Crônica de Domingo, Obviamente.





Tarde de asfalto quente, sombra fresca. Mais um domingo óbvio. À beira do precipício final da rua sem saída, uma vila se escondia por trás de um portão qualquer, dentre o matagal de portões da cidade. Uma voz de menino na primeira casa. O pai na laje, tomando sol e cerveja, lia o jornal. O menino narrava o jogo do Corinthians e Palmeiras lido da tela do computador. O pai fazia as interjeições necessárias para demonstrar algum interesse pelo filho. Na verdade, analisava com displicente curiosidade os classificados. Sessão de acompanhante, claro.
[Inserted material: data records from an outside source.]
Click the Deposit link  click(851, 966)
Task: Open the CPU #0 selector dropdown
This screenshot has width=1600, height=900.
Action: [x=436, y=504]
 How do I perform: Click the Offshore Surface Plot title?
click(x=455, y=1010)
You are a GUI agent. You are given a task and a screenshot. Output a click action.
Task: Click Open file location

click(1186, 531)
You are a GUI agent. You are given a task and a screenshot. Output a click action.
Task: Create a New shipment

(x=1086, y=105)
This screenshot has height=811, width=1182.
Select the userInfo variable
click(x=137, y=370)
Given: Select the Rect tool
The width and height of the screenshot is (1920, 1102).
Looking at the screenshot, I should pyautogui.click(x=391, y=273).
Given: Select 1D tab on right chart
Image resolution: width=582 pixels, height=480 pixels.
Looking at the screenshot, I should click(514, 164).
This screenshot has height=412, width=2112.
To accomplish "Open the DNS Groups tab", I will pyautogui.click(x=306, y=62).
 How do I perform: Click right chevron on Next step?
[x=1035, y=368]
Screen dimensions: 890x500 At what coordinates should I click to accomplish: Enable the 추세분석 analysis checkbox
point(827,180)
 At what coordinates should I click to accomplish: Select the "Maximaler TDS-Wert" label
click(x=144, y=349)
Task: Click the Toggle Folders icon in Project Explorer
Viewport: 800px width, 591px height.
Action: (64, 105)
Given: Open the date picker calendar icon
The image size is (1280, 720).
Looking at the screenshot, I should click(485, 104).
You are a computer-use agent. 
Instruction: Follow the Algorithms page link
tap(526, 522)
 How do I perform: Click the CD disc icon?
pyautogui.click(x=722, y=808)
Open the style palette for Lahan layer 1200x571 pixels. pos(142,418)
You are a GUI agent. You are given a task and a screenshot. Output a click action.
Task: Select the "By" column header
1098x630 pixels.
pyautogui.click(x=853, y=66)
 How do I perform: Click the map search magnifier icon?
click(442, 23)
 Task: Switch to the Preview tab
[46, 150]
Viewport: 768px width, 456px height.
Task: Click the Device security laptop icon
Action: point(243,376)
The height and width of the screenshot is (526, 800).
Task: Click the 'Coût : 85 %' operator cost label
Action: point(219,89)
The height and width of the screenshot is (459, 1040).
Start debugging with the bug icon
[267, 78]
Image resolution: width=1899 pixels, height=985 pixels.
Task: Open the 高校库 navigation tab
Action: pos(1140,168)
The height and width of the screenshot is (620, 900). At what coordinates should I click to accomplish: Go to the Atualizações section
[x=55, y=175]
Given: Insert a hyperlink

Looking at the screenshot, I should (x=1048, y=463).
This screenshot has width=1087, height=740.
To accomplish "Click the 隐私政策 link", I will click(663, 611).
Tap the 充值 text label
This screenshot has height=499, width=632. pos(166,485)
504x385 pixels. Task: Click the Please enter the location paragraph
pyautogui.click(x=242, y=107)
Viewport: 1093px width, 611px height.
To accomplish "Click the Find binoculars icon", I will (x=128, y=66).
Na laje ao lado, a vizinha. Nua, obviamente. Ela pouca atenção prestava à cena familiar, segura de que não poderia ser vista por eles. Mas por todo resto do bairro, sim. O que também pouco lhe importava. Usava óculos verdes, fumava cigarros de folha de uva trazidos da Índia e tinha permanente uma mandala celta ao redor do tornozelo. Sua maior preocupação no momento era justamente não ter nenhuma preocupação. Uma lagartixa mínima observava da sombra o corpo dourado da menina e invejava-lhe a compostura. Apesar da fama, a pobre réptil não tinha a amorosidade esperada pelo banho de sol.

Na casa do meio, um momento reflexivo profundo. Estava o infante de 6 meses a ponderar se chorava ou não. Havia muito que lhe deixaram no berço e estava cansado das caras desengonçadas dos bichos plásticos do móbile. Talvez um princípio de fome. Mas o ventilador de teto em oposição ao sol que se mostrava detrás da janela colocava em dúvida as vantagens de sair das grades. Uma mamadeira no berço seria a solução utópica. Utópica porque tinha a convicção de que os grandes jamais entenderiam a sua reivindicação. Obviamente. Com eles não havia meio termo, era sempre oito ou oitenta. Suspirou e deixou-se apreciar um tanto mais de vento.

Um riso. Uma risada. Um riso. Uma risada. Todo domingo era o mesmo ritual. A velha da casa 4 passava a semana sozinha e, para tentar despistar a solidão, gostava de rir bem alto nos almoços familiares em sua casa. Como se a afirmação de companhia pudesse lhe render alguns dias de afeto. Ou talvez tivesse vergonha da sua solidão e aproveitava o momento para dizer aos demais moradores da vila que não era bem assim. Na cozinha para pegar o açúcar, lhe escapa uma lágrima. Por óbvio, o cafezinho depois da refeição lhe inspirava uma especial tristeza. Ela, enganando a si mesma, dizia não saber porquê...

Entrecortado de folhas, o sol batia diferente na última casa. Todas as portas trancadas. As janelas cerradas. Quem não soubesse, diria que os moradores saíram de férias. Mas não haviam moradores. Da família só restava ali o patriarca, cujos óculos redondos ainda da época da universidade descansava sobre um livro de arte do neolítico. Restara. O senhor faleceu na semana anterior e nenhum dos filhos ainda tivera coração ou cabeça para dar destino aos bens. O jogo de porcelana portuguesa da mãe, as fotografias em largas molduras douradas do casamento dos bis-avós, os livros com manchas de tempo nas bordas. Estavam principalmente perplexos com o que fazer com a extensa coleção de pedras originárias dos mais distantes rincões, cuidadosamente dispostas e catalogadas em armários de vidro pela casa.

A poeira acumulada da semana não se deu o trabalho de levantar quando, quase em uníssono, saiu um grito de gol, uma gargalhada histérica e um choro de criança.